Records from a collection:

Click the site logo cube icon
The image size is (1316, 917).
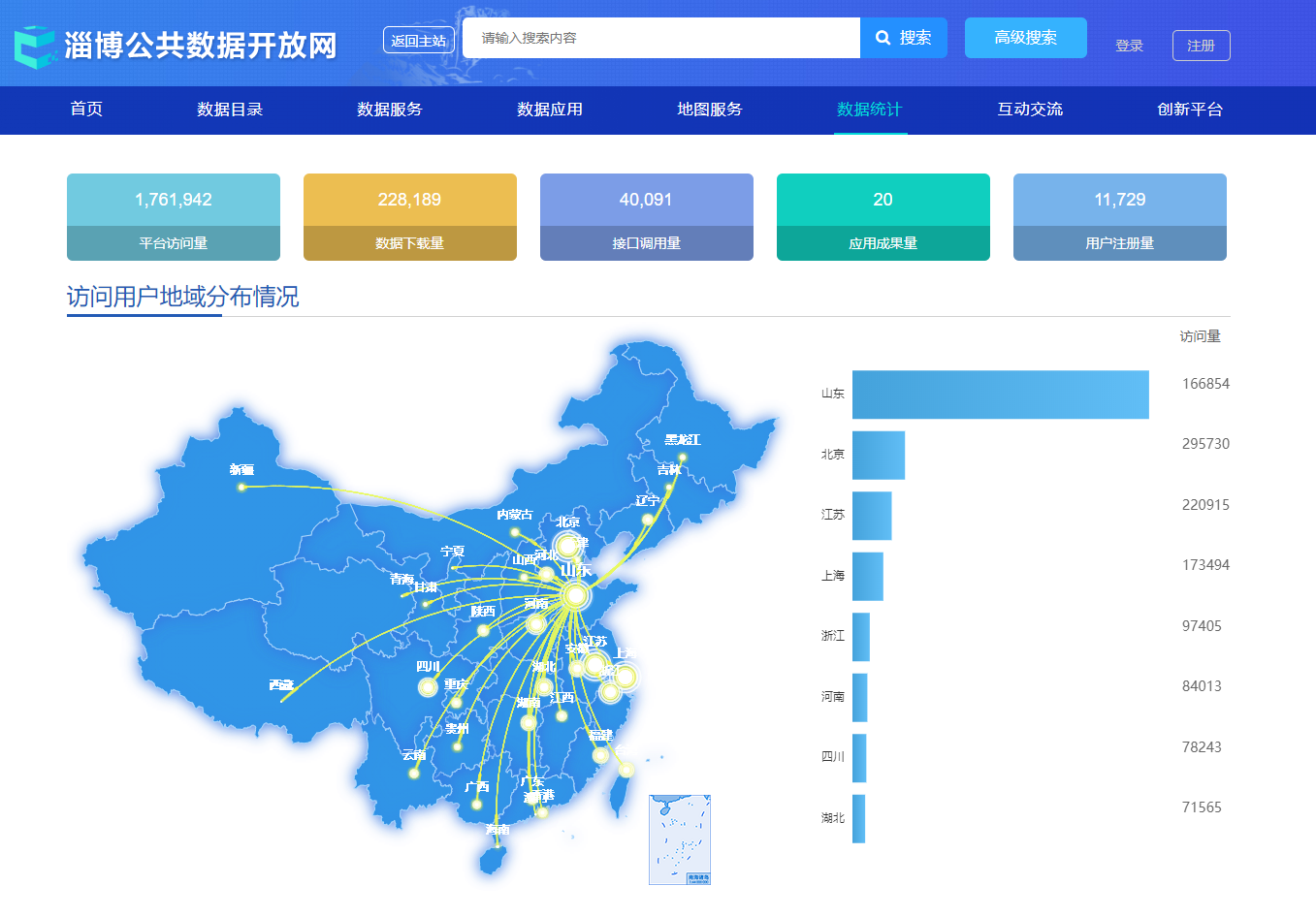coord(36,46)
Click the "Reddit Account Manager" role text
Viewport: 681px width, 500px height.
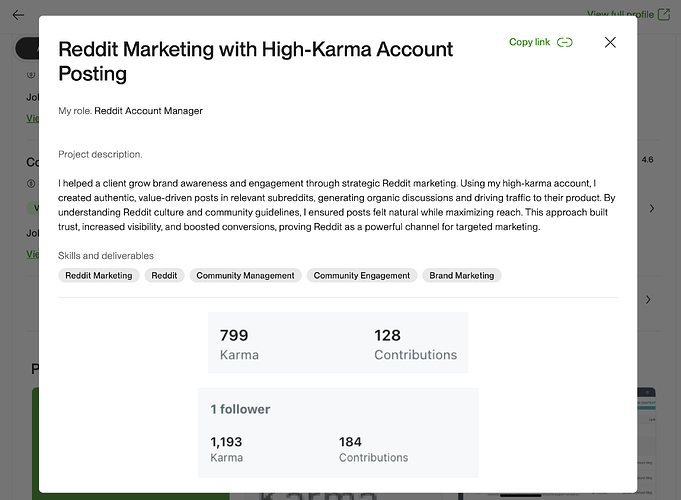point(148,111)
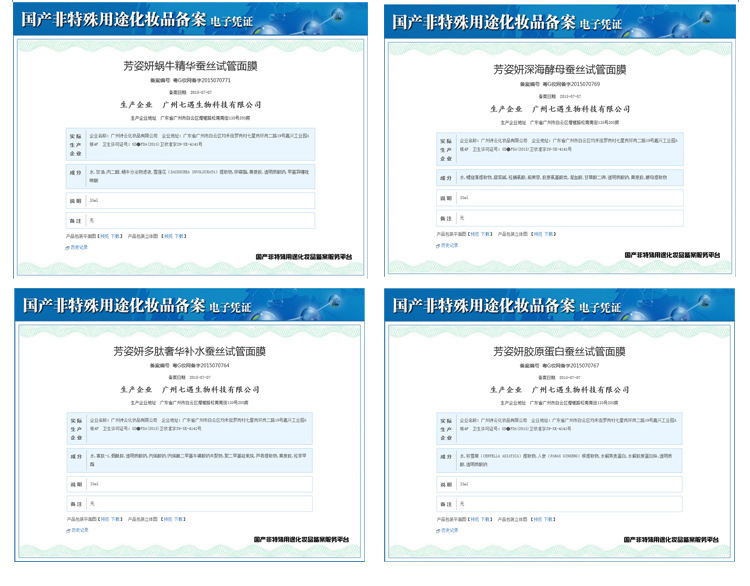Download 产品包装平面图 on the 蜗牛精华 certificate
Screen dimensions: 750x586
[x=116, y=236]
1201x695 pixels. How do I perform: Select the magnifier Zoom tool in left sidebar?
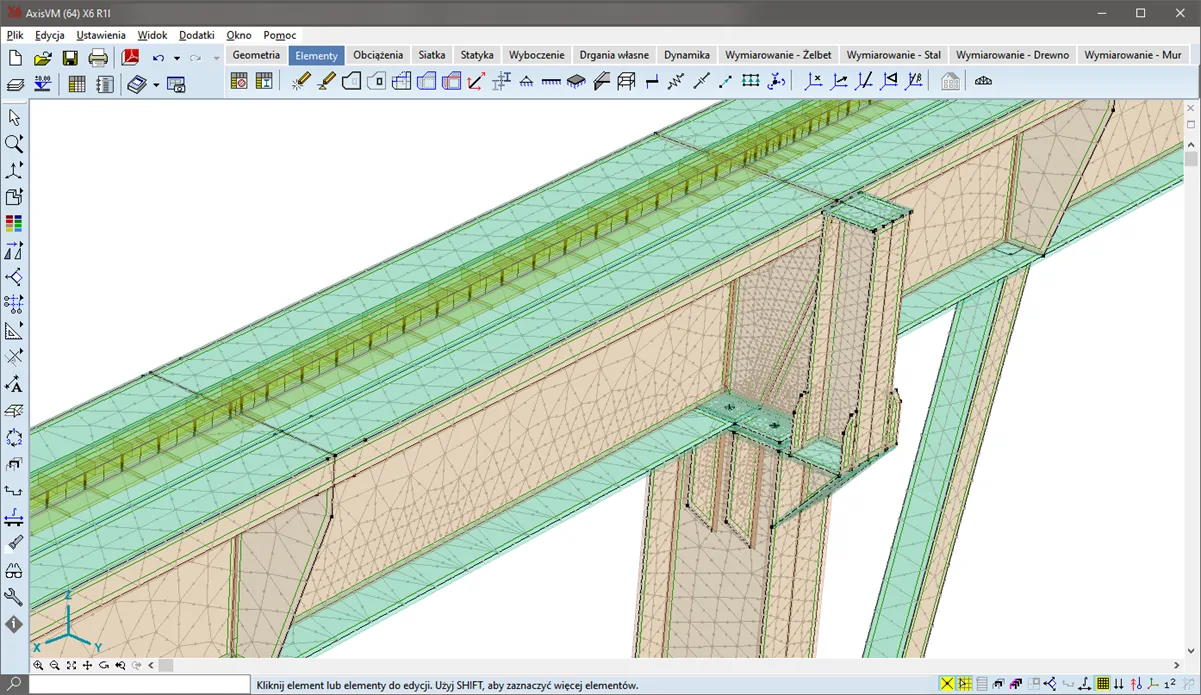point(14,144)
...
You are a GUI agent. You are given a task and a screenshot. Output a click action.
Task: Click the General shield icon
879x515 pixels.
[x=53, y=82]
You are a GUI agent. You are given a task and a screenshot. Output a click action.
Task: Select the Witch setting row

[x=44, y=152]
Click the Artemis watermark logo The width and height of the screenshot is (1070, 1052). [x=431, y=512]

- INSTRUCTIONS FOR THE TASK:
Revise the rows from the line containing "Click the site logo cube icon" through the line containing "point(14,144)", changing "Click" to "Tap" and keeping everything else the same. Reproduce only those lines, leaving out the pictures.

- ANSWER TO THE TASK:
Tap the site logo cube icon
The image size is (1316, 917).
coord(36,46)
Tap the "Reddit Account Manager" role text
Viewport: 681px width, 500px height.
point(148,111)
Download 产品包装平面图 on the 蜗牛精华 certificate
Screen dimensions: 750x586
[x=116, y=236]
1201x695 pixels. How do I perform: Select the magnifier Zoom tool in left sidebar?
point(14,144)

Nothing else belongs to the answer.